As soon as he and Patrick were identified as the surviving bombers and their photographs had been published, they left London and traveled all the way to Paris from the Hook of Holland on a barge. It had taken a couple of weeks, but after a fortnight the authorities assumed they were far away from Europe. As it promised, the movement looked after them. Now their orders are to stay put until their “release” comes. They have been told who to expect. When he arrives, there will be no mistaking him.

“I just wish it hadn’t happened,” he says.

“Jesus, don’t you think I wish that, too! But it wasn’t your fault. It wasn’t my fault. And your bloody brother died a hero’s death. It’s him you should be grieving for. You think too bloody much. You have to put it behind you. Now, stop moaning on, will you? Honestly, it’s really not cool to start up like this.” Patrick seemed to regret the harshness of his tone. “You know that as well as I do.”

He knows he’s condemned to silence for the rest of his life. Once you join the movement, you never retire. You’re “released from active service” and that means the movement looks after you until it needs you again. He has never before longed with such passion to be free of it all.

“Well, look at it this way, we got a bit of collateral. That thing will make it easier for us, eh?” Patrick goes to the table and hefts the heavy newspaper parcel.

They had just left the tram at Waterloo Bridge. Tony was going on a stop or two, would leave his bag under his seat and then get the train at Charing Cross. When the bomb went off they had both been thrown flat by the blast and as they got to their feet, trying to catch their breath back, it was as if they had had a vision. The glass of the silversmith’s was blown out and all the stuff in the window had been flung everywhere, apart from the one heavy object that had been central to the display and hadn’t shifted or been damaged. An instinct developed from a lifetime of looting moved Patrick to grab the thing and then run for it. When they met up later, they discovered that Tony, sitting downstairs at the front of the tram, still had the bomb on his lap when it went off.
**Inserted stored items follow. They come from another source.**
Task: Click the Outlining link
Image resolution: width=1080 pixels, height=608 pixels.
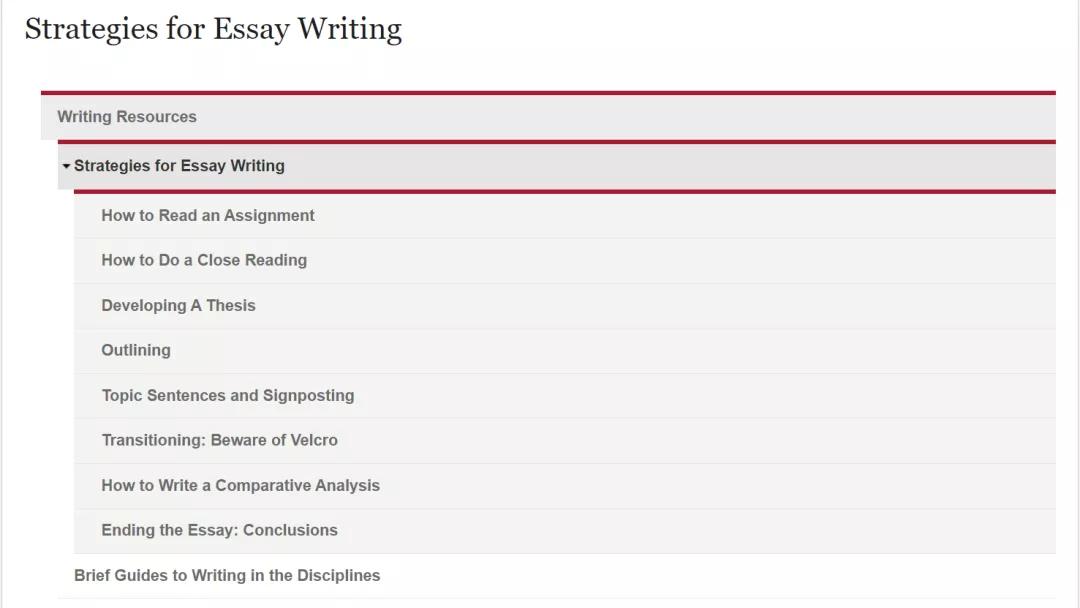Action: point(136,350)
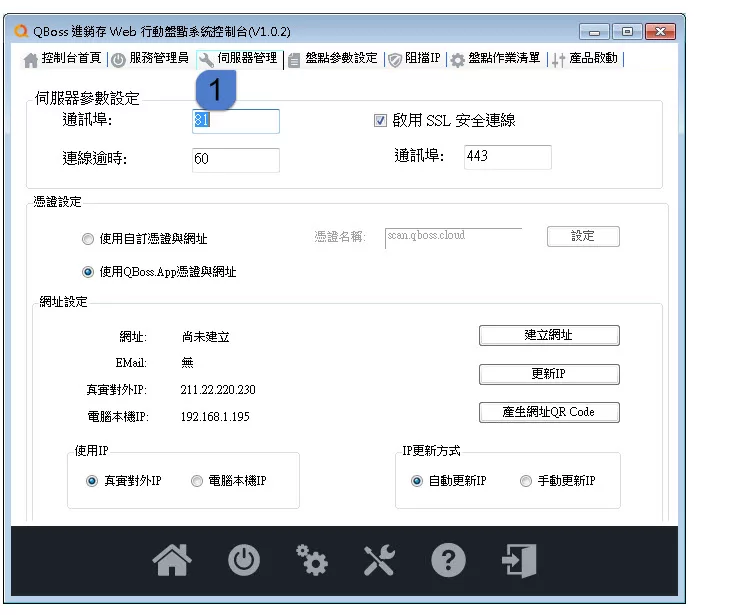The width and height of the screenshot is (750, 615).
Task: Disable the 啟用 SSL 安全連線 checkbox
Action: coord(380,121)
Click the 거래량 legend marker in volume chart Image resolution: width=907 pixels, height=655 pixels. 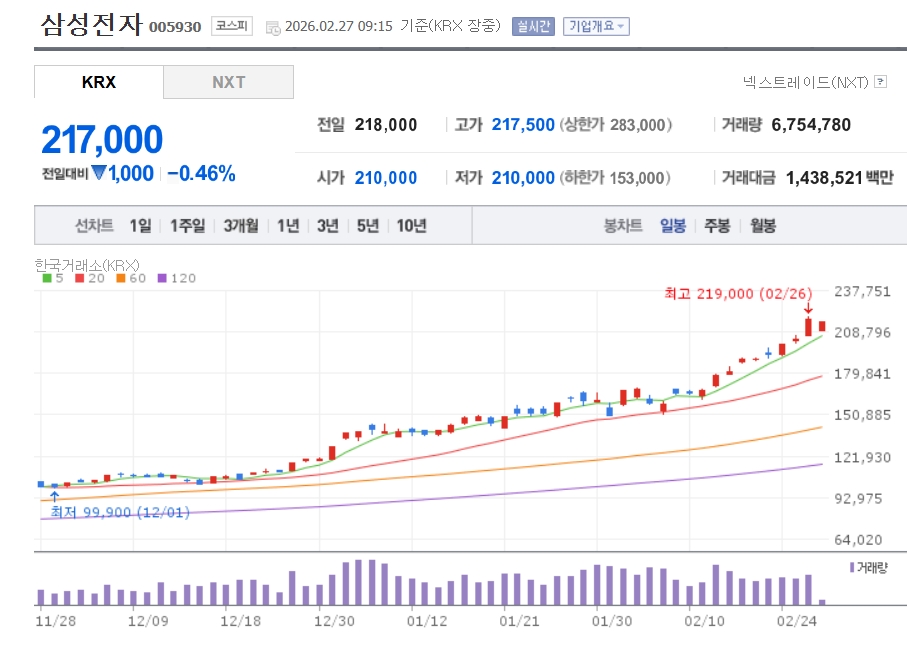click(851, 567)
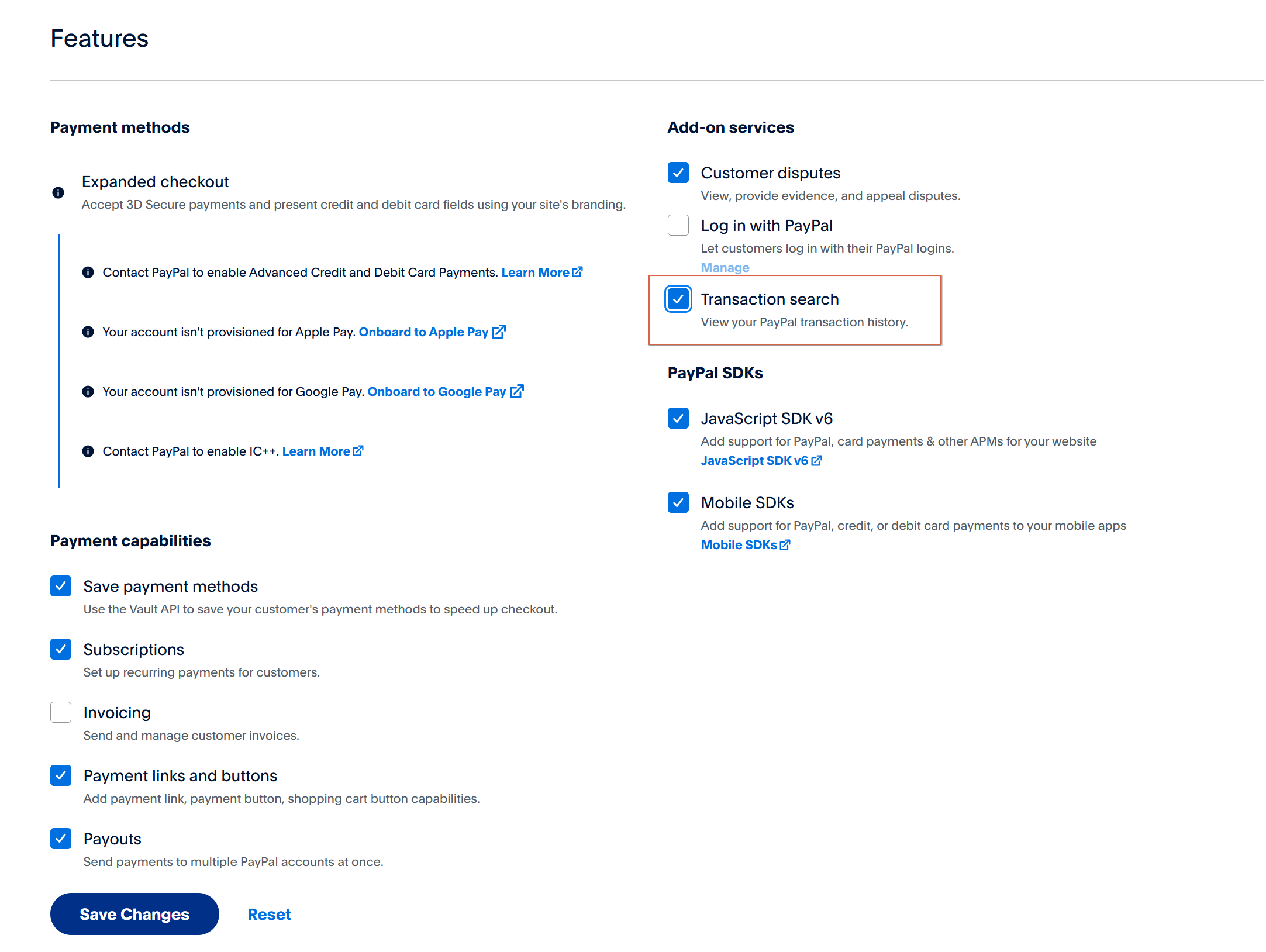Click external link icon after Onboard to Apple Pay

coord(499,332)
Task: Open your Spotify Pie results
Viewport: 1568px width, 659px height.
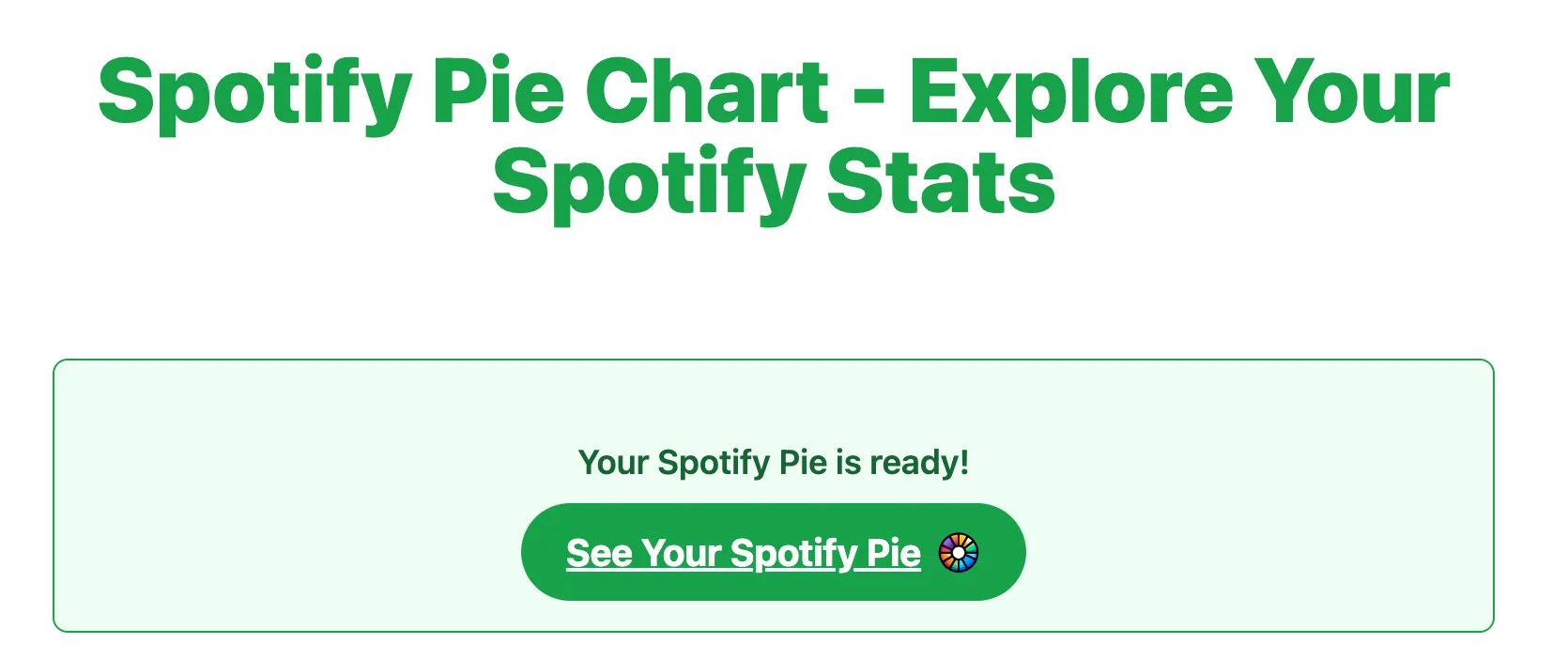Action: [774, 553]
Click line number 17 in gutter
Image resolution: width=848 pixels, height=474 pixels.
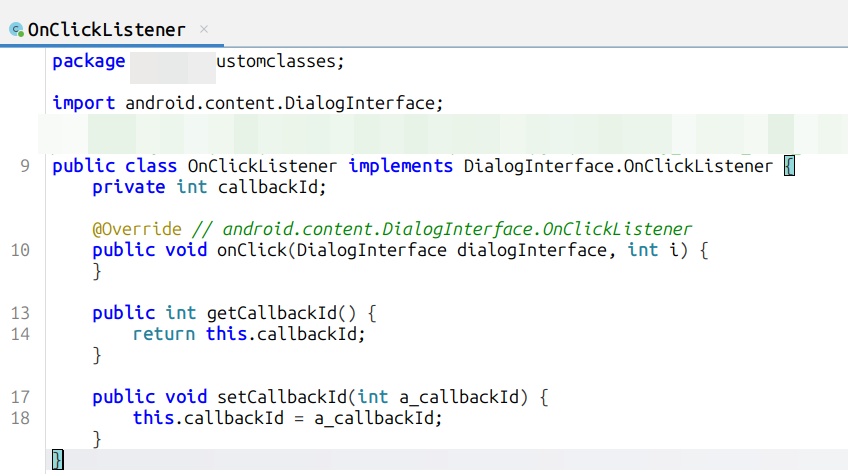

“Have another bloody drink, man.” Patrick pours whisky into two glasses. “Go on.”

“It doesn’t work for me.”

“God, you’re a bloody morbid bugger! You’re bound and determined, aren’t you?” Patrick drains his own glass and takes the other. “It’s a waste of time! Put it behind you, mate.” He moves about the little room with impatient, aimless steps, as if his body tries to escape even as his brain tells him he has to stay. “This is guerilla warfare. Nobody wants the civilian casualties, but sometimes they happen. I don’t have to remind you. You taught me. Was it our fault that the bomb went off too soon? If your stupid brother had set the bloody timer right none of us would be in this jam now!”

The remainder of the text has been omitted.